- Description of the task -
Return each line of the entries that mentions the word "agent".

- Data to examine -
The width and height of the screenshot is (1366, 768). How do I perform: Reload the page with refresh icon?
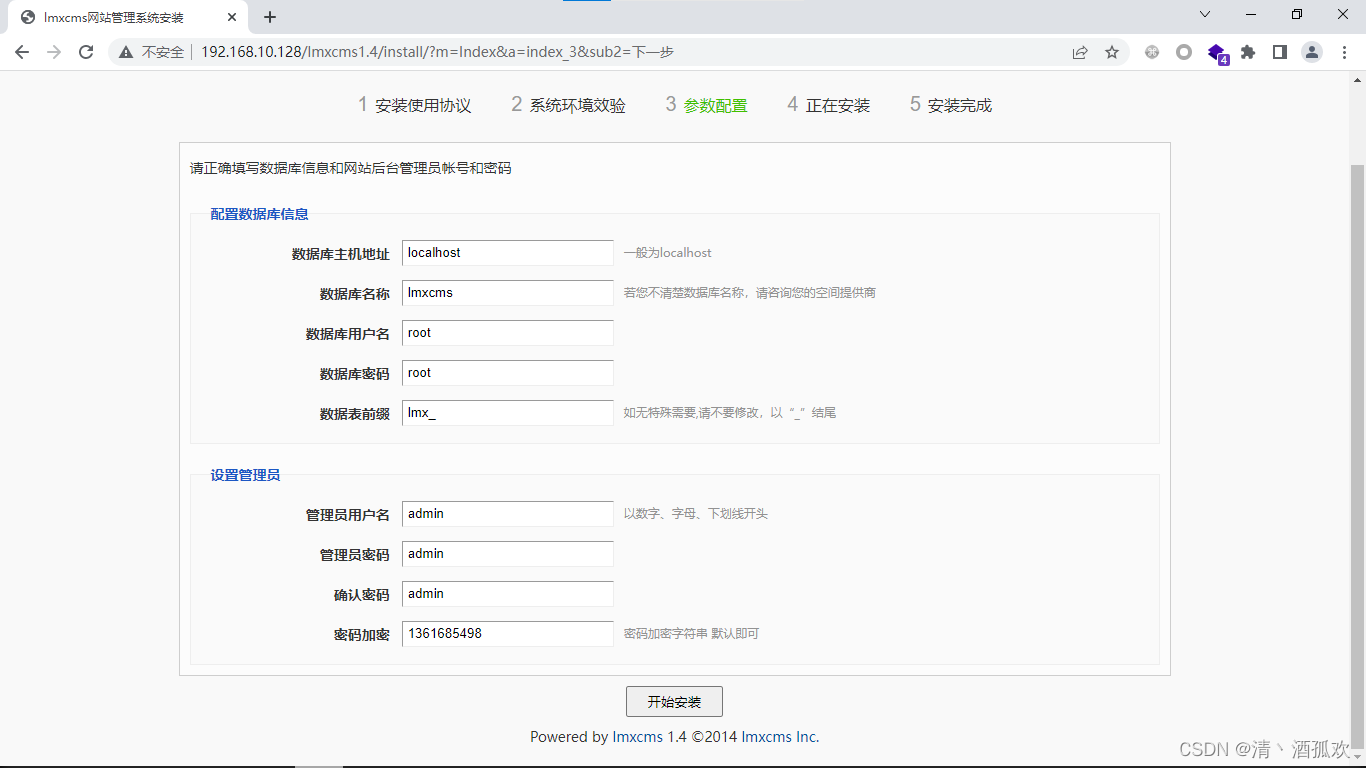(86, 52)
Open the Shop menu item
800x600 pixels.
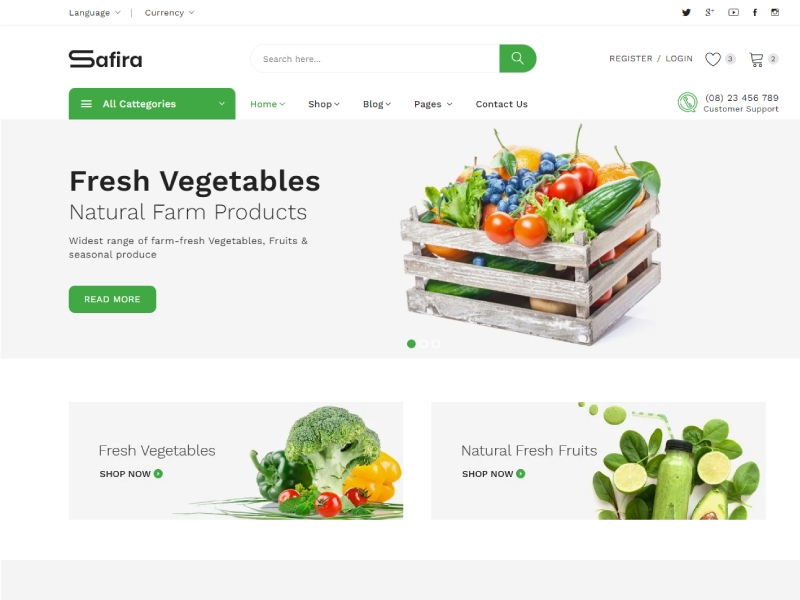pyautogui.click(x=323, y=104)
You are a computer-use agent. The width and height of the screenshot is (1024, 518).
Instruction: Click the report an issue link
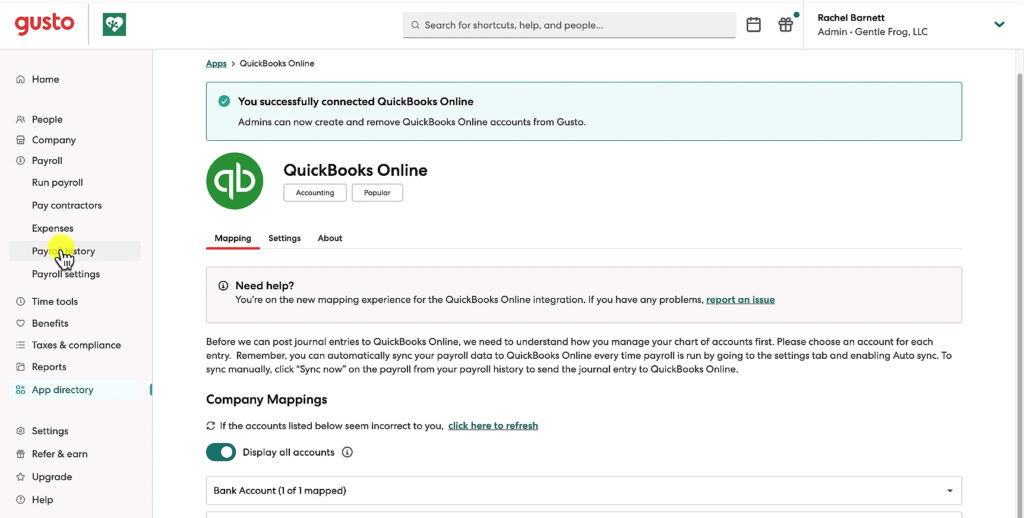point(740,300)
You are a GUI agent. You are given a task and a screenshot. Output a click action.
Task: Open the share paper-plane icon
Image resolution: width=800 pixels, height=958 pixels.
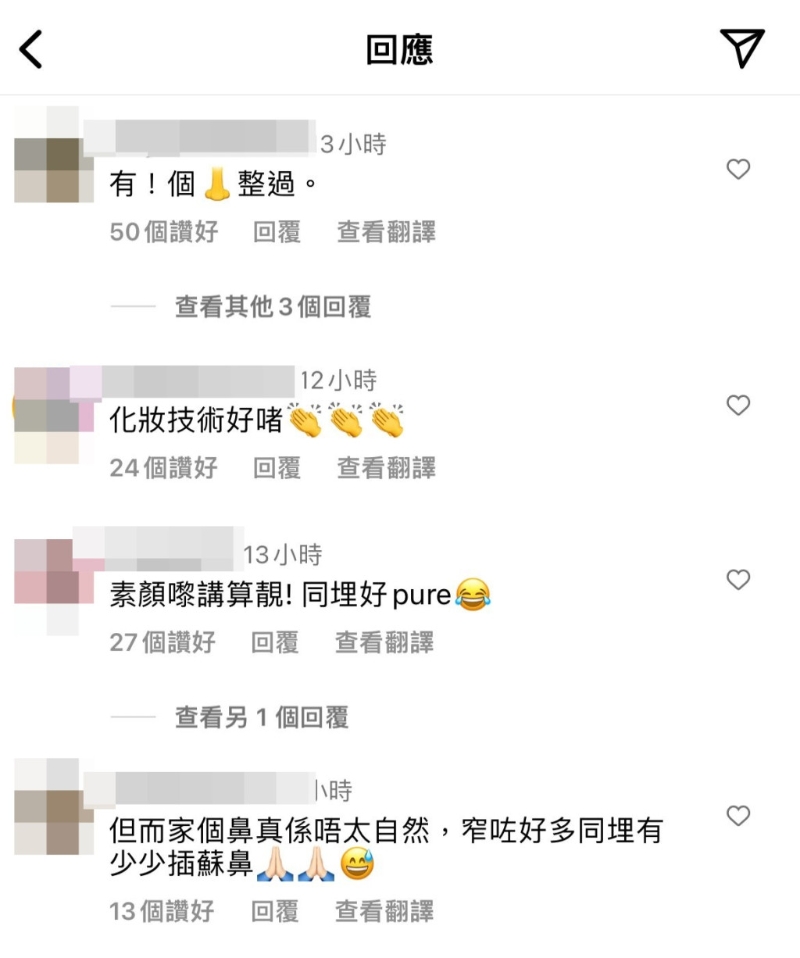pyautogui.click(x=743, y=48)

--

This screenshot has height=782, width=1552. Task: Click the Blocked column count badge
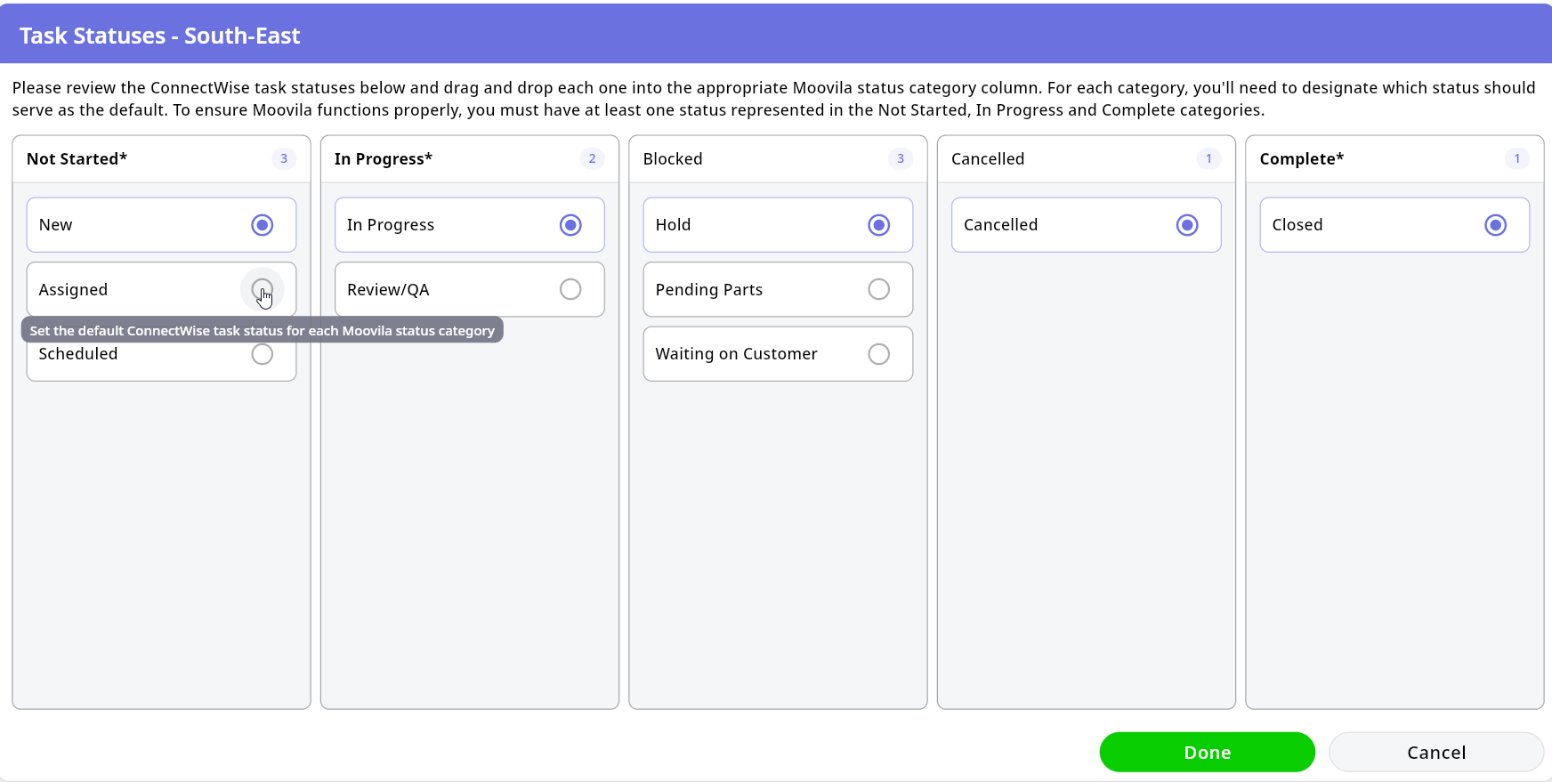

- Response -
You are a computer-use agent. The width and height of the screenshot is (1024, 518).
You are a GUI agent. You are given a task and a screenshot. Output a click action.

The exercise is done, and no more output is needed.